_What you should do:_ Set down the rows exactly as they stand, everything from the line containing "The width and height of the screenshot is (2280, 1080)." down to the line containing "This screenshot has width=944, height=611.", including both of those lines.

_Data in this exercise:_
++++++
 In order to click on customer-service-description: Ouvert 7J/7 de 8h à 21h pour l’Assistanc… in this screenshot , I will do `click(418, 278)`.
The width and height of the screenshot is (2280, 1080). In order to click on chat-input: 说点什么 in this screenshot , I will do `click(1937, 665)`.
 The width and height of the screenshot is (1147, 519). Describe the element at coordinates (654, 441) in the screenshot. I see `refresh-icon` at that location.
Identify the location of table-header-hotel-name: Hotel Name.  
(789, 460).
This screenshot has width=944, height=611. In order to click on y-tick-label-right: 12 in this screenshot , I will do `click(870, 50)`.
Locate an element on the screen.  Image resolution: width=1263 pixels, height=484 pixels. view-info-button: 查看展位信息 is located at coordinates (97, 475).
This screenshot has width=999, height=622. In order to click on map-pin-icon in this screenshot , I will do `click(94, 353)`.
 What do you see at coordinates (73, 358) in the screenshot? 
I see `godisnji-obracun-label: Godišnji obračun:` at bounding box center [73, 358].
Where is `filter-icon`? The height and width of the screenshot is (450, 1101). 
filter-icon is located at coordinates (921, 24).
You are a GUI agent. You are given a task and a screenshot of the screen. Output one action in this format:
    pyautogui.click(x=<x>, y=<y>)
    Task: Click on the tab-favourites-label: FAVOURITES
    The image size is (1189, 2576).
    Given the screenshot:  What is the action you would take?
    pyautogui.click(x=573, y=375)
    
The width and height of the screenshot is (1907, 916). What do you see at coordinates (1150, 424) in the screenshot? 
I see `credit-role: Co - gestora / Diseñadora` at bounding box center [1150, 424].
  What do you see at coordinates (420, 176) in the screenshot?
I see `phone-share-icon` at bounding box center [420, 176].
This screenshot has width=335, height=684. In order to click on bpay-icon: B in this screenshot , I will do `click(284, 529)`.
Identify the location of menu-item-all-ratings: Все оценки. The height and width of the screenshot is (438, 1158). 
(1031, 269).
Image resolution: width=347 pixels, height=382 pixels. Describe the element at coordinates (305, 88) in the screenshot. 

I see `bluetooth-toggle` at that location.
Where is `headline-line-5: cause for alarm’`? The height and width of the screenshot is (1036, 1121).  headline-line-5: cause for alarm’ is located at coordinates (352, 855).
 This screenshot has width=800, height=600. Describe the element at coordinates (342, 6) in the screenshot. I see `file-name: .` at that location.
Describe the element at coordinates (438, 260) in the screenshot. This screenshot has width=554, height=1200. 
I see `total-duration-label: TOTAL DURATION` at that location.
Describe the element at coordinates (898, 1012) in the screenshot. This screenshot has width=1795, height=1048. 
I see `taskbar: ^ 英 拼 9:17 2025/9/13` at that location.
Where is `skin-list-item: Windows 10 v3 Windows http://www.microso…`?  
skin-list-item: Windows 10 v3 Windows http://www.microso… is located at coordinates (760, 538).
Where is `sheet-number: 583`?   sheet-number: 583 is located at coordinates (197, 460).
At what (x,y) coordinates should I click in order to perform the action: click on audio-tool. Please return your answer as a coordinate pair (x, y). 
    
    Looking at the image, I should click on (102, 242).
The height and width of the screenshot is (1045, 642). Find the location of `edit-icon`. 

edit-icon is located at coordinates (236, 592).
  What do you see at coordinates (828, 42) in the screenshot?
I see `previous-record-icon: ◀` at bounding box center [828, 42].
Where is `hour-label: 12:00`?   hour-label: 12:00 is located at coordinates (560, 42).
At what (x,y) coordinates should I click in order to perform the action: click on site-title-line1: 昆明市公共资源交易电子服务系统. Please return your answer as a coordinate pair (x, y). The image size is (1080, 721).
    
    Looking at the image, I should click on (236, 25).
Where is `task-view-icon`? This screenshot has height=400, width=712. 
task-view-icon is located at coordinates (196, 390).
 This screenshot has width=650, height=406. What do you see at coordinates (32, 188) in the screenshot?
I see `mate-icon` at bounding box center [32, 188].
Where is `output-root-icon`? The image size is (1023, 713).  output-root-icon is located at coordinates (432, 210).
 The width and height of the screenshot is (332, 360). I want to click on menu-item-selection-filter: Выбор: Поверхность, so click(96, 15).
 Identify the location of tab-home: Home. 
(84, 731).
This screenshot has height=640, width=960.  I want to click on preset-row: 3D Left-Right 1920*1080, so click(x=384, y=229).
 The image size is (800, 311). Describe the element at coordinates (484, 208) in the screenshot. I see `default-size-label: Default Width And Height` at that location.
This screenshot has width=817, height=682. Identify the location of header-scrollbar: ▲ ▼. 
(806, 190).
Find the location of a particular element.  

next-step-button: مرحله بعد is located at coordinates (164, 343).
++++++
_Result of this exercise:_
The width and height of the screenshot is (2280, 1080). In order to click on chat-input: 说点什么 in this screenshot , I will do `click(1937, 665)`.
 The width and height of the screenshot is (1147, 519). Describe the element at coordinates (654, 441) in the screenshot. I see `refresh-icon` at that location.
Identify the location of table-header-hotel-name: Hotel Name.  
(789, 460).
This screenshot has width=944, height=611. In order to click on y-tick-label-right: 12 in this screenshot , I will do `click(870, 50)`.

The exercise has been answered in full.